**Required work**
Write out these lines again with "Screen dimensions" replaced by "Display size" everywhere it occurs, changing nothing else and leaving out the pictures.

--- START OF Data section ---

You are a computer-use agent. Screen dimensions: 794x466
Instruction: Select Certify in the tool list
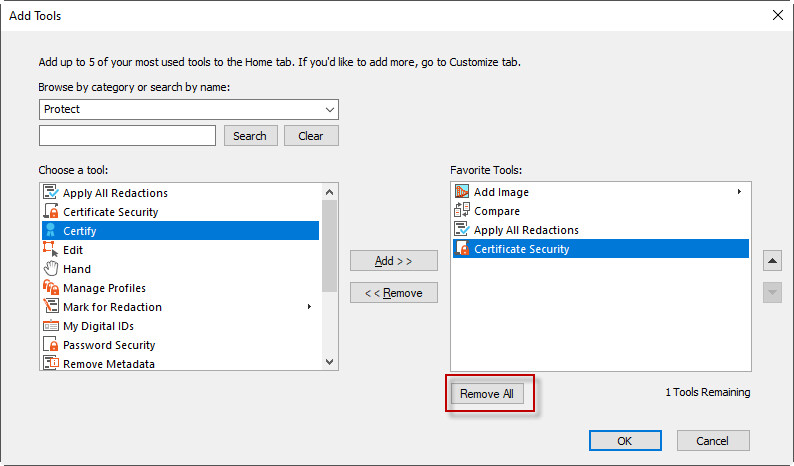tap(80, 231)
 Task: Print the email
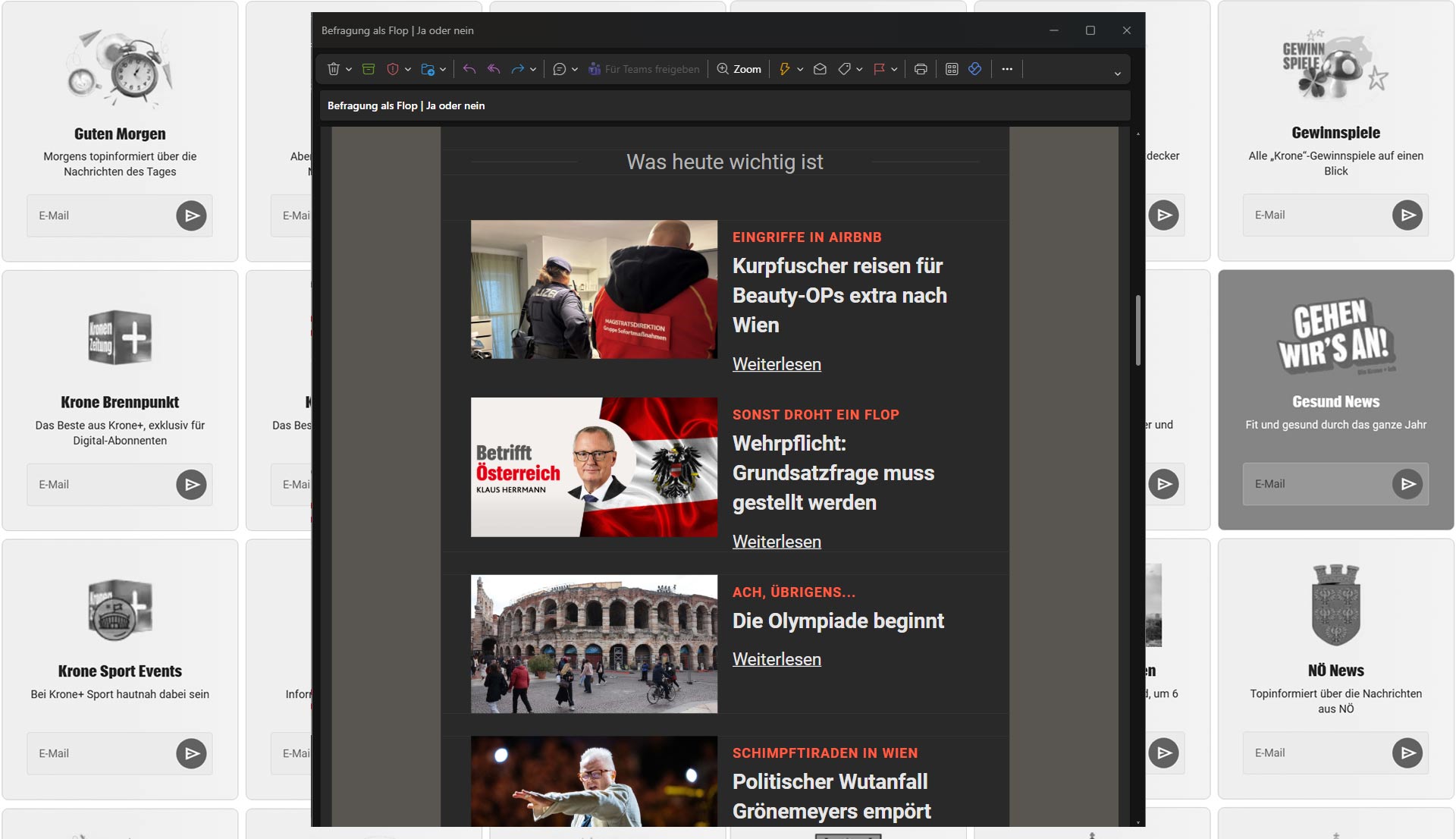click(x=921, y=69)
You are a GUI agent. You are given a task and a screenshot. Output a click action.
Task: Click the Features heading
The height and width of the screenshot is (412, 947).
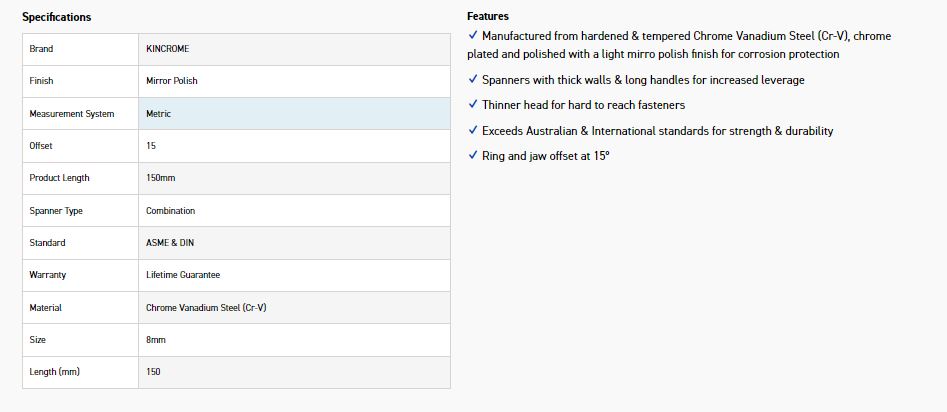pyautogui.click(x=488, y=16)
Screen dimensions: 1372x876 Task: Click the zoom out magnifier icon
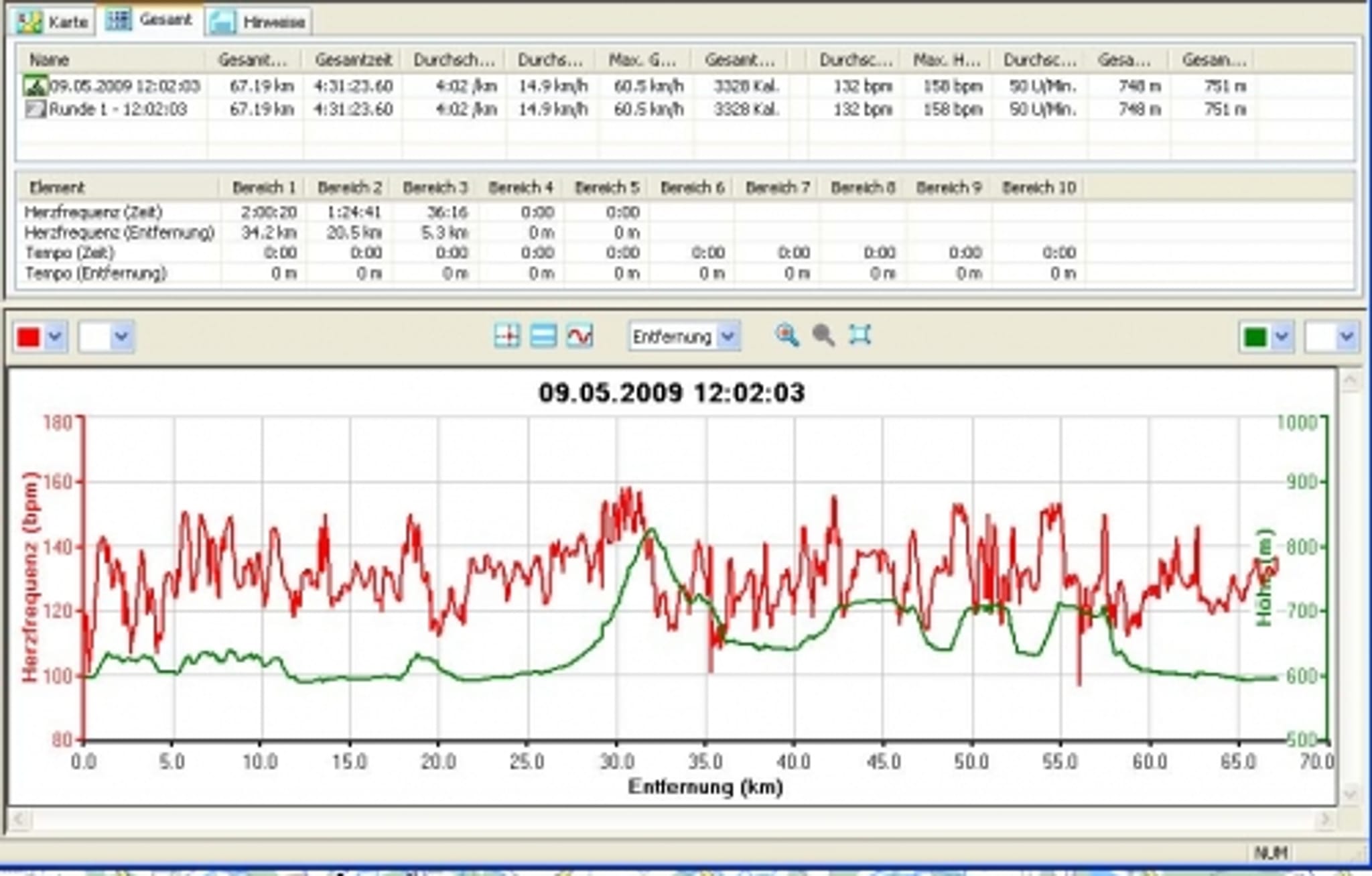click(x=823, y=335)
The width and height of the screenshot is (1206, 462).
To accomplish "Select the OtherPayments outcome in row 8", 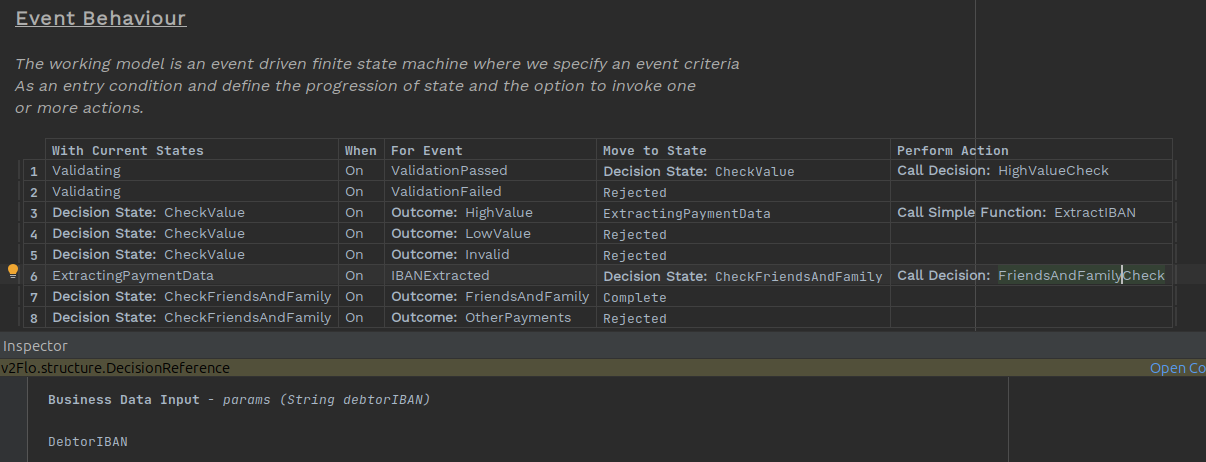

--- END OF Data section ---

**Output for this task**
You are a computer-use agent. Display size: 794x466
Instruction: Select Certify in the tool list
tap(80, 231)
 Task: Print the email
click(x=921, y=69)
You are a GUI agent. You are given a task and a screenshot. Output a click action.
Task: Click the Features heading
The height and width of the screenshot is (412, 947).
pyautogui.click(x=488, y=16)
Display size: 1372x876 Task: Click the zoom out magnifier icon
click(x=823, y=335)
The width and height of the screenshot is (1206, 462).
To accomplish "Select the OtherPayments outcome in row 8", 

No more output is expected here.